Smudge-Testing the New Coating

We recently had a chance to try one of the new screen coatings courtesy of manufacturing giant PPG Industries. The company provided us with a sample of its anti-fingerprint coating on a glass plate, which we pitted against the screen coatings used on an iPhone X and on our 2019 Volvo XC60 long-term test vehicle's infotainment screen. The PPG product is different from most other coatings in that it's sprayed onto the screen rather than being a film applied over the screen, but its intent is the same.

The test consisted of pressing a thumbprint onto the PPG sample and onto the clean iPhone screen-the Volvo's screen was already so badly smudged with dozens of our fingerprints that adding more wasn't necessary-and observing how prominent the prints were and how easy they were to wipe off. We used a fresh microfiber towel to clean the screens.

The results of this less than scientific test couldn't have been more conclusive, though. Both the PPG sample and iPhone screen performed identically: the fingerprints registered so faintly that a police expert would have had trouble pulling a set, and both wiped off what little smudging there was with a single, light swipe. The Volvo screen took a minute or more of determined wiping to get it smear-free again. So the new coating delivers a major-and welcome-improvement, and it should work just as well on piano black trim, we are told.

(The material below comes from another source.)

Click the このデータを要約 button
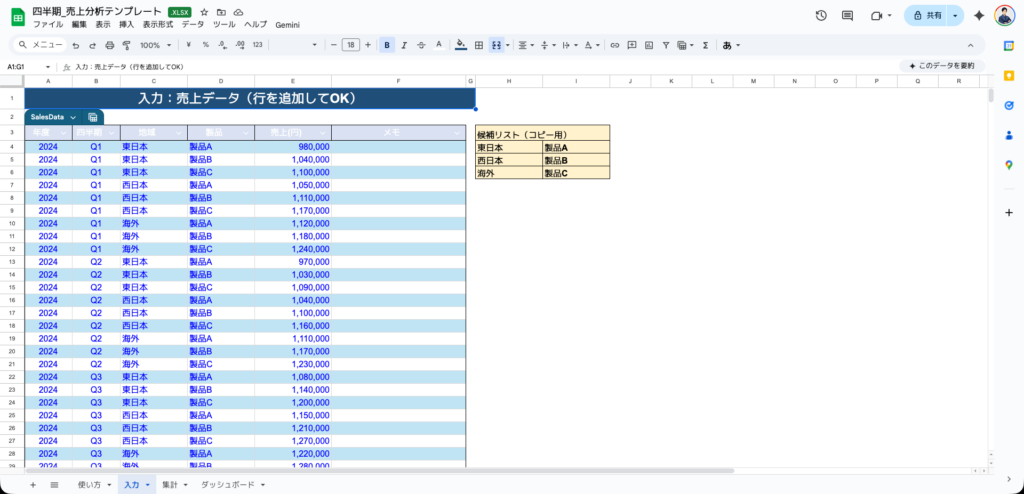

In the next few years, we can expect more and more vehicles to adopt this next generation of smudge-resistant coatings. PPG says that its new coating, which a spokesperson told us is probably going to be called Crystal Clear, is already slated to be on a production model in the very near future. You will know if your new car has it, or something like it, the very first time you swipe a cloth across your vehicle's infotainment screen.